Why is the inapproximability $2^{n^\epsilon}$?

Many inapproximability factors are $2^{n^\epsilon}$. I don't know why this is 2 instead of 3, 4, ..., etc.

To be precise, given a problem,

theorem 1 says: It's NP-hard to approximate the problem to $2^{n^\epsilon}$ for any $0 \leq \epsilon < 1$;

theorem 2 says: It's NP-hard to approximate the problem to $3^{n^\delta}$ for any $0 \leq \delta < 1$.

Can we say theorem 2 is tighter?

I know that given $\delta < 1$, we can find $\epsilon < 1$ such that $3^{n^\delta} \in \mathcal O(2^{n^\epsilon})$. However, the definition of approximation factor is not in asymptotics. We should get $3^{n^\delta} \leq 2^{n^\epsilon}$ if we want to say the two theorems are actually same.

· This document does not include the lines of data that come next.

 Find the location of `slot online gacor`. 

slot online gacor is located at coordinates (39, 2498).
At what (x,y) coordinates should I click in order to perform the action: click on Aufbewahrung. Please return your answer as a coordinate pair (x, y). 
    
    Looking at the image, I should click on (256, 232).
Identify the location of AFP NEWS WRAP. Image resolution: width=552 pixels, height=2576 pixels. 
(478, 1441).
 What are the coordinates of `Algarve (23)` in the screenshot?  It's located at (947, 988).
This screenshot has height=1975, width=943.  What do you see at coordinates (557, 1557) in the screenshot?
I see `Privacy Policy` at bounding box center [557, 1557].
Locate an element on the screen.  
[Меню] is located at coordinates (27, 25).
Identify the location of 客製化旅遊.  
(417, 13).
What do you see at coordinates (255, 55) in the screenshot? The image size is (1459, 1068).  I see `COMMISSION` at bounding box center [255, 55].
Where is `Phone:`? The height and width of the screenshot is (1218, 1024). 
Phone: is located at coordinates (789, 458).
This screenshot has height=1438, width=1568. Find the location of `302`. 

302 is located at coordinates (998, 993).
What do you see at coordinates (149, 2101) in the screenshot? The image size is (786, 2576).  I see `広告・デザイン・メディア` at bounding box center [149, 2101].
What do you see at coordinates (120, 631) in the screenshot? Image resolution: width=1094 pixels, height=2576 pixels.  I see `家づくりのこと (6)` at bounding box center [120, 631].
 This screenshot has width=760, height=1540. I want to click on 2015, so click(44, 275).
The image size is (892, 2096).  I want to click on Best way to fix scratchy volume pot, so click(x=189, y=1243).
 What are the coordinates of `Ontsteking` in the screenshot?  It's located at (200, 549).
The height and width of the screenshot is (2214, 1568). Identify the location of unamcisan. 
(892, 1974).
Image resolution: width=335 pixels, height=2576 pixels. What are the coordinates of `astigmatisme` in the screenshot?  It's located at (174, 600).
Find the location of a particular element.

The two theorems are equivalent. You can write $$3^{n^\delta} = 2^{\log_2 3 \cdot n^\delta} = 2^{n^{\delta + \frac{\log \log_2 3}{\log n}}} = 2^{n^{\delta + o(1)}}.$$ In particular, for any $\delta' > \delta$ there exists $N$ such that $3^{n^\delta} \leq 2^{n^{\delta'}}$ for all $n \geq N$. Conversely, $3^{n^\delta} \geq 2^{n^\delta}$.
Hardness of approximation results are only about "large enough $n$". Every problem can be solved exactly in polynomial time (even constant time) for all inputs of size at most $N$, for any fixed $N$.